A new wave of ethnic Vietnamese settlers is to be sent to the central highlands, despite protests from local hilltribes there, as the communist authorities seek to ease population pressure in the Red River delta. The settlers are to be sent from the delta province of Thai Binh to develop new economic zones and state farms in the highland provinces of Dak Lak and Kontum, provincial officials said Wednesday.

From now to 2005, Thai Binh plans to resettle 10,000 migrants a year to relieve immense pressure on land in the province which houses 1.8 million people in an area of just 1,580 square kilometres (632 square miles), the head of the province's labour and migration department, Bui Dinh Khang, told AFP. "Some of the migrants will be sent in household groups to establish new economic zones; others will be single people sent to work for state farms or defence agencies," Khang said.
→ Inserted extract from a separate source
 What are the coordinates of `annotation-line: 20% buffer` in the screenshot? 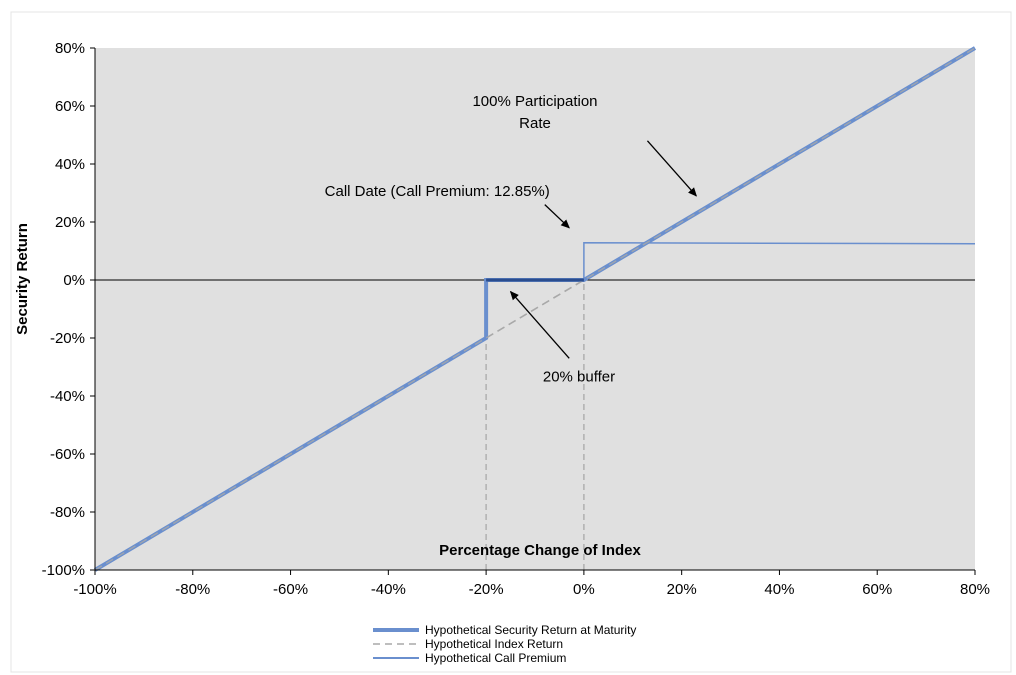 It's located at (579, 378).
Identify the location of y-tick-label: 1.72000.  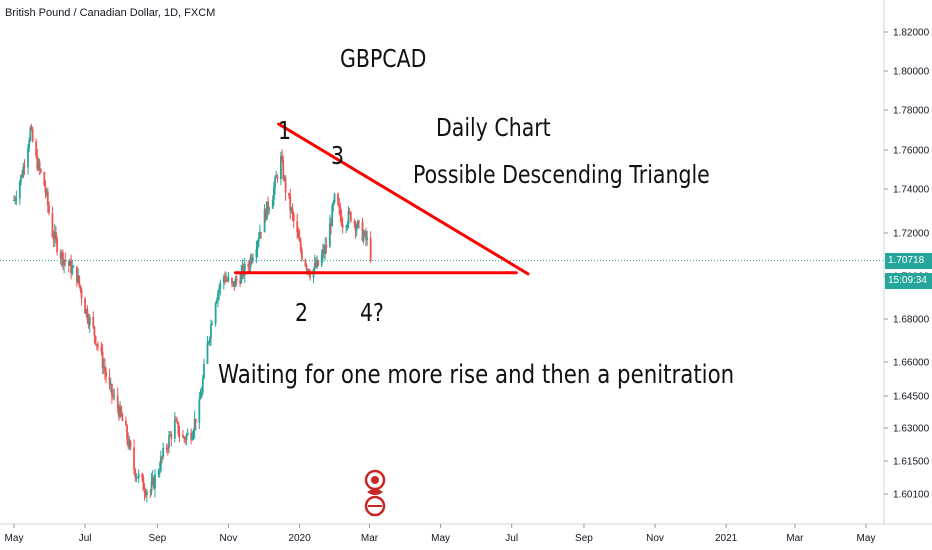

The provincial authorities have just reached agreement with their counterparts in Kontum on the settlement of a new economic zone in the highland province, he said. Dak Lak province already took 100 families from Thai Binh last year and more are due to follow this year. The central highlands are not the only region in Vietnam to receive settlers from Thai Binh -- migrants have also been moved to the southern province of Ken Giang, which has a large Khmer minority, and the northeastern province of Quang Ninh on the Chinese border.

But the scale of migration to the highlands has sparked anger among the region's indigenous hilltribes which boiled over into a wave of violent protests in February last year, sparking an army crackdown and an exodus of refugees to Cambodia. During a foreign ministry tour of the region last year, provincial officials told journalists they would prefer not to receive any more ethnic Vietnamese settlers, given the delicacy of relations between the two communities. Well over a million ethnic Vietnamese settlers have been moved to the central highlands since the end of the Vietnam War in 1975 as the communist authorities have cleared the region's forests to grow commodity crops, particularly coffee.

The region's indigenous hilltribes, who have a long history of opposition to the communist authorities, are now in a minority in all of the highlands' four provinces.